• Belge Alıntısı:

━━━━━━━━━━━━━━━━━━━━

İbrahim Kasapoğlu
Abdullah Öcalan tam 50 yıl sonra gerçeği itiraf etti. Acı ama hakikat. Fen bilimlerindeki önermelerin doğruluğu laboratuvardaki deneylerle, sosyal bilimlerdeki politikaların doğruluğu ise toplumsal pratikte sınanırmış.
Sömürge teorisinin yanlışlığı ve Türk toplumuna getirdiği yıkım tarihin soğuk ama gerçek duvarına çarparak doğrulandı.
TÜRKİYE SÖMÜRGECİ DEĞİLDİR
Yıl 1975 bahar ayları, yer Ankara Yüksek Öğrenim Derneği. (AYÖD) Ecevit Kıbrıs’a çıkarma yapmış, Demirel Hükümeti de ABD’nin yaptırımlarına karşı Amerikan Üslerini kapatmış. ABD Dışişleri Bakanı Kissinger hükümete baskı yapmak ve üsleri açtırmak için Ankara’ya geliyor.
Ankara’daki bütün öğrenci gruplarının temsilcileri AYÖD’de toplantı yapıyoruz. Toplantıda kimler yok ki. A. Öcalan’dan, Nasuh Miktap’ına, Taner Akçam’dan, Melih Pekdemir’ine kadar bütün şefler orada toplanmış. Konu Kissinger’i protesto edelim mi? Etmeyelim mi?

━━━━━━━━━━━━━━━━━━━━

[Görünür hedeflerin konumunu bulmaya ilişkin veriler]
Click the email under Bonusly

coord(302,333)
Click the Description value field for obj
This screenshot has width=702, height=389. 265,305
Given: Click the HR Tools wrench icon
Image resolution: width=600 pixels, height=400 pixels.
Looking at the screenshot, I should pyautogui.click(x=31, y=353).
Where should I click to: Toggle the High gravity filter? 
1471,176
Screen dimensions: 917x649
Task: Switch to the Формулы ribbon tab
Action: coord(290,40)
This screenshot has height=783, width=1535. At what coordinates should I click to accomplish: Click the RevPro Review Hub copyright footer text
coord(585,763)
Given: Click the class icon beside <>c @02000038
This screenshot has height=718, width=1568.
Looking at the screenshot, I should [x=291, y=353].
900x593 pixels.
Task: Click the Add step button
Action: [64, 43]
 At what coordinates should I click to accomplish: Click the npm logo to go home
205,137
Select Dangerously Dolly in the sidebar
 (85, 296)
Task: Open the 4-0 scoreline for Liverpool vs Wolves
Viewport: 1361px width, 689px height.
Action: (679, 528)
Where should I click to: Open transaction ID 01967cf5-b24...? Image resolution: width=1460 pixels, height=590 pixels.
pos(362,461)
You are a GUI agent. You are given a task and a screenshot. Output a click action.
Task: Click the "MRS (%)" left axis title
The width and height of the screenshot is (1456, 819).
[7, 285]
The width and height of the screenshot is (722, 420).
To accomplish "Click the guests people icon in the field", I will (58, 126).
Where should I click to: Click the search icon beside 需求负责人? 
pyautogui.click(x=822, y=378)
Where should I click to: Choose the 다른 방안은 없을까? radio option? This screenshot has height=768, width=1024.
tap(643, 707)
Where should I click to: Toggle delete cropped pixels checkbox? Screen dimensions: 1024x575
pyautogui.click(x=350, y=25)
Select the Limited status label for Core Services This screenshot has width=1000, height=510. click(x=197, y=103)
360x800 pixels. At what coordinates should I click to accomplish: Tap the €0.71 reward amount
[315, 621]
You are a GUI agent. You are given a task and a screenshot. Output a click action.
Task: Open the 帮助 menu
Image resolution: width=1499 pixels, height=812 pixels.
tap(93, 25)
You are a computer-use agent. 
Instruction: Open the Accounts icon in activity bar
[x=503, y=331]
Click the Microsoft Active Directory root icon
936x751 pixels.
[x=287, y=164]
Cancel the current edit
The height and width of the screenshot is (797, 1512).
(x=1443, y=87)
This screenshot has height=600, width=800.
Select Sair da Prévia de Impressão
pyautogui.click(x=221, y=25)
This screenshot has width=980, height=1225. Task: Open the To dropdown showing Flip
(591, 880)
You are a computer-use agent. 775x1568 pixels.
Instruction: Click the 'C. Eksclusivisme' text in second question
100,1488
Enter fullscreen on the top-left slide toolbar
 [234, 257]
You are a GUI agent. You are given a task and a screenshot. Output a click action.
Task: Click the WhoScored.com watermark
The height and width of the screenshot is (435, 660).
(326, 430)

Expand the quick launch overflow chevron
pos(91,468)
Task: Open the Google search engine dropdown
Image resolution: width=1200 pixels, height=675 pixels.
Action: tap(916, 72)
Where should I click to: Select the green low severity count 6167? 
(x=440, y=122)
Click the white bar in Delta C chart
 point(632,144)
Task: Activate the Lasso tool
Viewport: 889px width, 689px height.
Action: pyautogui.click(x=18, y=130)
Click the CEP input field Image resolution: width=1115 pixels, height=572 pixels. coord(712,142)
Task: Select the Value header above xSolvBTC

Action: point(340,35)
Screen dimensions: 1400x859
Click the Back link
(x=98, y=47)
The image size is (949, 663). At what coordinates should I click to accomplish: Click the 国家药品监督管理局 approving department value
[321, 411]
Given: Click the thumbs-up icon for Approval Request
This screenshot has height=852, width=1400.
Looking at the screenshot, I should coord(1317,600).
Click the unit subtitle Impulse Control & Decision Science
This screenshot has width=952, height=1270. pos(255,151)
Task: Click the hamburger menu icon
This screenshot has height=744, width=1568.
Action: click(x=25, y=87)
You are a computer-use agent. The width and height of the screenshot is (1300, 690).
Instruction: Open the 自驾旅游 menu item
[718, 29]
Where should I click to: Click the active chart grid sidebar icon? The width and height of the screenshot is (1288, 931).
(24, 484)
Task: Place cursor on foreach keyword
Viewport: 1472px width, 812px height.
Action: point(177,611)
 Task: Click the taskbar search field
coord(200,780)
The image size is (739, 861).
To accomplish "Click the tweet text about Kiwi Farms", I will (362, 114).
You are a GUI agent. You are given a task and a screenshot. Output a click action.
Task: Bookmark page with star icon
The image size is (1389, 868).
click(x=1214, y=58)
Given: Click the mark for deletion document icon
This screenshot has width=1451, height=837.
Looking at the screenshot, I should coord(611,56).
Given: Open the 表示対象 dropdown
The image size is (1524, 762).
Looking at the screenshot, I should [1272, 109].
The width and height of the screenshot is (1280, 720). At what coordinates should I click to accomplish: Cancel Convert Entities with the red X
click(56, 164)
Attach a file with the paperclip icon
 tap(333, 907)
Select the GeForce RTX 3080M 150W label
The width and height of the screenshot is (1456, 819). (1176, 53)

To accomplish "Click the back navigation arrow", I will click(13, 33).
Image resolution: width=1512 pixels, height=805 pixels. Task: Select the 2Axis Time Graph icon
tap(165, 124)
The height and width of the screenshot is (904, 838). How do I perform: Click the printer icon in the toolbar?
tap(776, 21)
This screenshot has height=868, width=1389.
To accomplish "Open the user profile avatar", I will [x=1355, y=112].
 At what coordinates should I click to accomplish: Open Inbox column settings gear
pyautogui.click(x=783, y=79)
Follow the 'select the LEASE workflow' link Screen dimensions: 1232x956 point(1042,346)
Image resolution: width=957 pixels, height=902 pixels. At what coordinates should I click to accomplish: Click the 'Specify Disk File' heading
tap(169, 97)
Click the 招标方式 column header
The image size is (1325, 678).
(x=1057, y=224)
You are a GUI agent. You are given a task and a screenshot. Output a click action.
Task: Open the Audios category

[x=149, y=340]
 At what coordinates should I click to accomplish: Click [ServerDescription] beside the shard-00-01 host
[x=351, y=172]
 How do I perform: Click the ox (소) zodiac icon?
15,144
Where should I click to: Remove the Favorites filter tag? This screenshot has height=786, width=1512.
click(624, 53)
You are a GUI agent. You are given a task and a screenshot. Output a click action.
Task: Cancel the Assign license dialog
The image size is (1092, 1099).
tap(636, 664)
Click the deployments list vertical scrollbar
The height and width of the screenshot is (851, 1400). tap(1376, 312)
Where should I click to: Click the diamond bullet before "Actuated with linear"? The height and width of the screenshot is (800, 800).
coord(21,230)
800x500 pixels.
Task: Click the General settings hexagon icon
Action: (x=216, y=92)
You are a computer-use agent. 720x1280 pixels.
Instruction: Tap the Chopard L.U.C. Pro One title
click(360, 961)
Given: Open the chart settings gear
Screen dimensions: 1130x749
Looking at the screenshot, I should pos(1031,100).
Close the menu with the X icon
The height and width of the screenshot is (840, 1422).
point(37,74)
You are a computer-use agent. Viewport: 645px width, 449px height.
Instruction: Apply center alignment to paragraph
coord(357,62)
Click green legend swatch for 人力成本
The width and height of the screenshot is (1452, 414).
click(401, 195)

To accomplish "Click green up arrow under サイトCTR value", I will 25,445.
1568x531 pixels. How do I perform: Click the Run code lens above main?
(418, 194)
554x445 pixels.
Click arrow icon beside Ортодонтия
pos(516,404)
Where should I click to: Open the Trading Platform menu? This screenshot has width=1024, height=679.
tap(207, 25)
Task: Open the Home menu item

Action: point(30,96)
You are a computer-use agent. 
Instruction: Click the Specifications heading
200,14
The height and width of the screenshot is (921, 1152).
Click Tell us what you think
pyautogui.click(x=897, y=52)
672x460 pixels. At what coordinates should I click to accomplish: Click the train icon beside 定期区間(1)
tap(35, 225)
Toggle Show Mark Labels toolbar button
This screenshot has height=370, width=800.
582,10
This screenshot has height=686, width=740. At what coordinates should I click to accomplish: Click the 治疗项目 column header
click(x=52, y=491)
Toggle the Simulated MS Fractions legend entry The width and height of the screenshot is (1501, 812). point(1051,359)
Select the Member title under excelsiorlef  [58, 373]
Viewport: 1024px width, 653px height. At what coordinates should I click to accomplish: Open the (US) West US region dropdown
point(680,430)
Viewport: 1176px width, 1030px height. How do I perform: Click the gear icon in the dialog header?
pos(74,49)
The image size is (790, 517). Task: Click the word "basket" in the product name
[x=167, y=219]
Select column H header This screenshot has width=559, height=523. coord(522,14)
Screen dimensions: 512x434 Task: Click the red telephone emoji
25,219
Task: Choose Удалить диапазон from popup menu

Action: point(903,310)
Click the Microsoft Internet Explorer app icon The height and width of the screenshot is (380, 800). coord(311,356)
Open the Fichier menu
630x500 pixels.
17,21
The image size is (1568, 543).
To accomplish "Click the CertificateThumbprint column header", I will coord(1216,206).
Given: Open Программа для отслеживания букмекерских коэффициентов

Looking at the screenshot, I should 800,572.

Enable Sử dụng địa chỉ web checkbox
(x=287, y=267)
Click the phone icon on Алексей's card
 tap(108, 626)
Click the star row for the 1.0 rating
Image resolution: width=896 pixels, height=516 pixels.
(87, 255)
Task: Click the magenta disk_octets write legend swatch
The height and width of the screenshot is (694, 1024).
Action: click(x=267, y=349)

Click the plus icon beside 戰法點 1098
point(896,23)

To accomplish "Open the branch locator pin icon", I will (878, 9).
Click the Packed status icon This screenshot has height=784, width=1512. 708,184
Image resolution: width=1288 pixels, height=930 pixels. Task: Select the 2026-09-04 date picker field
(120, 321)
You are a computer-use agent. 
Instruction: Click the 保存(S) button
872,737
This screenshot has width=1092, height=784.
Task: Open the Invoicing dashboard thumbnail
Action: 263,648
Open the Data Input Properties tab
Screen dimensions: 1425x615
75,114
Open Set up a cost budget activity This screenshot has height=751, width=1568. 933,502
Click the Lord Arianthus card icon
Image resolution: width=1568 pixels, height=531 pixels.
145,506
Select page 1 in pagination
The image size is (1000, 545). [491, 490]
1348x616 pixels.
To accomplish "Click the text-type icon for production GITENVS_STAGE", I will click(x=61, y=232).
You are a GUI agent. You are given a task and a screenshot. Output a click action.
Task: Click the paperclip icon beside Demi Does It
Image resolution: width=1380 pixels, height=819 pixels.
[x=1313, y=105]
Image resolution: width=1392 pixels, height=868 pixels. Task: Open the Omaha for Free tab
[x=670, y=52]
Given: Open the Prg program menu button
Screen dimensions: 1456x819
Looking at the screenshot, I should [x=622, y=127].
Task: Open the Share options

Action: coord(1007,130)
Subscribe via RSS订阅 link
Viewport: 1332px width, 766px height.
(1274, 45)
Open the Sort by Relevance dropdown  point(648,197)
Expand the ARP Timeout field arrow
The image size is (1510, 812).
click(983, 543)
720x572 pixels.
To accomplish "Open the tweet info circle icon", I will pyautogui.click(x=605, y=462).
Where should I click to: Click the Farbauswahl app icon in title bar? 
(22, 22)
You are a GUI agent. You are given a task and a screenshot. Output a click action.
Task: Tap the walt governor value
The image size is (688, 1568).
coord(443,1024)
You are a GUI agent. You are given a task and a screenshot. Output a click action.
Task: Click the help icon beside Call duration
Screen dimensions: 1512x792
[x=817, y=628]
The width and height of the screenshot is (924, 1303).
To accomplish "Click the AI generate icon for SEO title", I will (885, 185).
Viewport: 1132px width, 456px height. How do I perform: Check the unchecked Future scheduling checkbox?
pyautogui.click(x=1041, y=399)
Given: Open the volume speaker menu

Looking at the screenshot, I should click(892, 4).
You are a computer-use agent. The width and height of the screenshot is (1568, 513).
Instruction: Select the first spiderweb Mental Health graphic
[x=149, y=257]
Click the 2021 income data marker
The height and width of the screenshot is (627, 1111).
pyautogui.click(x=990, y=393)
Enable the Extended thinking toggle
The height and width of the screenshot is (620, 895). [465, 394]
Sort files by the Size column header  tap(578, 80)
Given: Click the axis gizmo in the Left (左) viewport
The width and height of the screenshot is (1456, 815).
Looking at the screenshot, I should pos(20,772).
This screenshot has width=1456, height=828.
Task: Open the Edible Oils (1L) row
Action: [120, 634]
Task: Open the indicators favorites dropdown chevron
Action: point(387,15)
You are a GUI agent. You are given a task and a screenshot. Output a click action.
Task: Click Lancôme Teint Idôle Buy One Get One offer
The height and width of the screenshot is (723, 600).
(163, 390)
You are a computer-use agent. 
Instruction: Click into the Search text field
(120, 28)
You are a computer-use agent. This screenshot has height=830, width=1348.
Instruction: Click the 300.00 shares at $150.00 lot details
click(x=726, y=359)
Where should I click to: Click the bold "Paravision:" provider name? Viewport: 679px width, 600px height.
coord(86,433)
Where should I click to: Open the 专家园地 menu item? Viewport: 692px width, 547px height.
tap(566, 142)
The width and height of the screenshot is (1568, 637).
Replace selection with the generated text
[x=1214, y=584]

━━━━━━━━━━━━━━━━━━━━

• Görev A:
Aşağıdaki ifadelerin belge alıntısıyla örtüşüp örtüşmediğini belirtiniz. Her biri için evet ya da hayır yazınız ve kararı belirleyen sözleri alıntıdan tırnak içinde aktarınız.
(i) AYÖD'deki toplantı 1975 yılının bahar aylarında yapılmıştır.
(ii) Amerikan üslerini Ecevit Hükümeti kapatmıştır.
(iii) Toplantının konusu Kissinger'in protesto edilip edilmeyeceğidir.
• Görev B: Belge alıntısındaki 1975 AYÖD toplantısı anlatısını son cümleden sonra devralarak sürdürünüz.

• Alıştırma Çıktısı A:
(i) Evet: "Yıl 1975 bahar ayları, yer Ankara Yüksek Öğrenim Derneği."
(ii) Hayır: "Demirel Hükümeti de ABD’nin yaptırımlarına karşı Amerikan Üslerini kapatmış."
(iii) Evet: "Konu Kissinger’i protesto edelim mi? Etmeyelim mi?"

• Alıştırma Çıktısı B:
TİKKO’cular etmeyelim diyor. ‘Türkiye Kıbrıs’ı işgal etmiş, sömürgeleştirmeye çalışıyor. Bizler işgal ve sömürgeciliğin yanında yer alamayız. Bu eylem hâkim sınıfların adamı Demirel Hükümetinin safında yer almak anlamına gelir.’
Arkasından Kürt grupları temsilen Apocular grubundan bir kişi konuşuyor. ’Türkiye sadece Kıbrıs’ı değil Kürdistan’ı da sömürgeleştirdi. Ama eylem konusunda çekimseriz.’ Sonradan öğreniyoruz ki konuşan Abdullah Öcalan’mış.
Uzun tartışmalar oluyor. THKO adına, THKP-C adına konuşmalar yapılıyor.
Aydınlık-Halkın Sesi grubu adına Hukuk Fakültesinden bir öğrenci söz almak istiyor. Aydınlık grubunun ayrı derneği (DGB) varmış, söz alamazmış. Ortalık karışıyor. Herkes konuşmasında ısrar ediyor. Yönetim Kurulu 5 dakikalık izni istiyor.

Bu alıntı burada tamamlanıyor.